## EXERCISE OBJECTIVE
Reproduce the following lines word for word, keeping them in their original order.
== DATA SHOWN ==
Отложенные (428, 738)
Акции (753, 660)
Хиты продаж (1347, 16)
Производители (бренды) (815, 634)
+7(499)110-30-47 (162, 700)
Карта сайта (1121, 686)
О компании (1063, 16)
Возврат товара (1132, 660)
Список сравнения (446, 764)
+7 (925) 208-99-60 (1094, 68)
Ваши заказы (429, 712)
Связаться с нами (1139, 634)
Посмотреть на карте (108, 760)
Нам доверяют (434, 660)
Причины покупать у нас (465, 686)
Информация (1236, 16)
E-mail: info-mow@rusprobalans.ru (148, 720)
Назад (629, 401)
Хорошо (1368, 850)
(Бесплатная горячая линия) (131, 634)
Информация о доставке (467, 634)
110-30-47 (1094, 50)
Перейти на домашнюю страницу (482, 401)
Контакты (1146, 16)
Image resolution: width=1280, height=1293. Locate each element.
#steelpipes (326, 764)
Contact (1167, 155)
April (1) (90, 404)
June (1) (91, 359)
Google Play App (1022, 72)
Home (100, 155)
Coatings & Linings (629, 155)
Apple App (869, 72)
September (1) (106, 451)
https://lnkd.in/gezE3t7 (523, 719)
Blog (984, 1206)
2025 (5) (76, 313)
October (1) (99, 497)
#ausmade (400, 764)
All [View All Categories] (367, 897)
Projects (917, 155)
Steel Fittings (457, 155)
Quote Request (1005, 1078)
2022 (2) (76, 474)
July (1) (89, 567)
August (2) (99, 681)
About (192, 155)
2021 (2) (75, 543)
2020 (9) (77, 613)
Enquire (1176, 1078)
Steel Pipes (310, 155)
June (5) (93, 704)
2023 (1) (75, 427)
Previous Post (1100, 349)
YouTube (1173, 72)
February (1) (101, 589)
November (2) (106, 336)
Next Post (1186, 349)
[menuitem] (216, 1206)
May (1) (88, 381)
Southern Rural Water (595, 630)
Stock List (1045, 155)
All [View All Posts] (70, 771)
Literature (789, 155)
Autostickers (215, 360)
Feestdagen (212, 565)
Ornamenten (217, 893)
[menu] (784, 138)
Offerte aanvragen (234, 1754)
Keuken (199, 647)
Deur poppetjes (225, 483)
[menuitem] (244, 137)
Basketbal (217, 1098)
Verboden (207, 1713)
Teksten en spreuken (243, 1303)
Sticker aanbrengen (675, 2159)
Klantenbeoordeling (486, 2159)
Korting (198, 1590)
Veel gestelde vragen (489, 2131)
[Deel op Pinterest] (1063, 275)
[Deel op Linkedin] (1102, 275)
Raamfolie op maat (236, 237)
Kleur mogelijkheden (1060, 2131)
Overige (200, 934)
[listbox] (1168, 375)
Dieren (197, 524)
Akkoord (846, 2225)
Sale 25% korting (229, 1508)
===
## SOLVED EXERCISE
Отложенные (428, 738)
Акции (753, 660)
Хиты продаж (1347, 16)
Производители (бренды) (815, 634)
+7(499)110-30-47 (162, 700)
Карта сайта (1121, 686)
О компании (1063, 16)
Возврат товара (1132, 660)
Список сравнения (446, 764)
+7 (925) 208-99-60 (1094, 68)
Ваши заказы (429, 712)
Связаться с нами (1139, 634)
Посмотреть на карте (108, 760)
Нам доверяют (434, 660)
Причины покупать у нас (465, 686)
Информация (1236, 16)
E-mail: info-mow@rusprobalans.ru (148, 720)
Назад (629, 401)
Хорошо (1368, 850)
(Бесплатная горячая линия) (131, 634)
Информация о доставке (467, 634)
110-30-47 (1094, 50)
Перейти на домашнюю страницу (482, 401)
Контакты (1146, 16)
Image resolution: width=1280, height=1293. Locate each element.
#steelpipes (326, 764)
Contact (1167, 155)
April (1) (90, 404)
June (1) (91, 359)
Google Play App (1022, 72)
Home (100, 155)
Coatings & Linings (629, 155)
Apple App (869, 72)
September (1) (106, 451)
https://lnkd.in/gezE3t7 (523, 719)
Blog (984, 1206)
2025 (5) (76, 313)
October (1) (99, 497)
#ausmade (400, 764)
All [View All Categories] (367, 897)
Projects (917, 155)
Steel Fittings (457, 155)
Quote Request (1005, 1078)
2022 (2) (76, 474)
July (1) (89, 567)
August (2) (99, 681)
About (192, 155)
2021 (2) (75, 543)
2020 (9) (77, 613)
Enquire (1176, 1078)
Steel Pipes (310, 155)
June (5) (93, 704)
2023 (1) (75, 427)
Previous Post (1100, 349)
YouTube (1173, 72)
February (1) (101, 589)
November (2) (106, 336)
Next Post (1186, 349)
[menuitem] (216, 1206)
May (1) (88, 381)
Southern Rural Water (595, 630)
Stock List (1045, 155)
All [View All Posts] (70, 771)
Literature (789, 155)
Autostickers (215, 360)
Feestdagen (212, 565)
Ornamenten (217, 893)
[menu] (784, 138)
Offerte aanvragen (234, 1754)
Keuken (199, 647)
Deur poppetjes (225, 483)
[menuitem] (244, 137)
Basketbal (217, 1098)
Verboden (207, 1713)
Teksten en spreuken (243, 1303)
Sticker aanbrengen (675, 2159)
Klantenbeoordeling (486, 2159)
Korting (198, 1590)
Veel gestelde vragen (489, 2131)
[Deel op Pinterest] (1063, 275)
[Deel op Linkedin] (1102, 275)
Raamfolie op maat (236, 237)
Kleur mogelijkheden (1060, 2131)
Overige (200, 934)
[listbox] (1168, 375)
Dieren (197, 524)
Akkoord (846, 2225)
Sale 25% korting (229, 1508)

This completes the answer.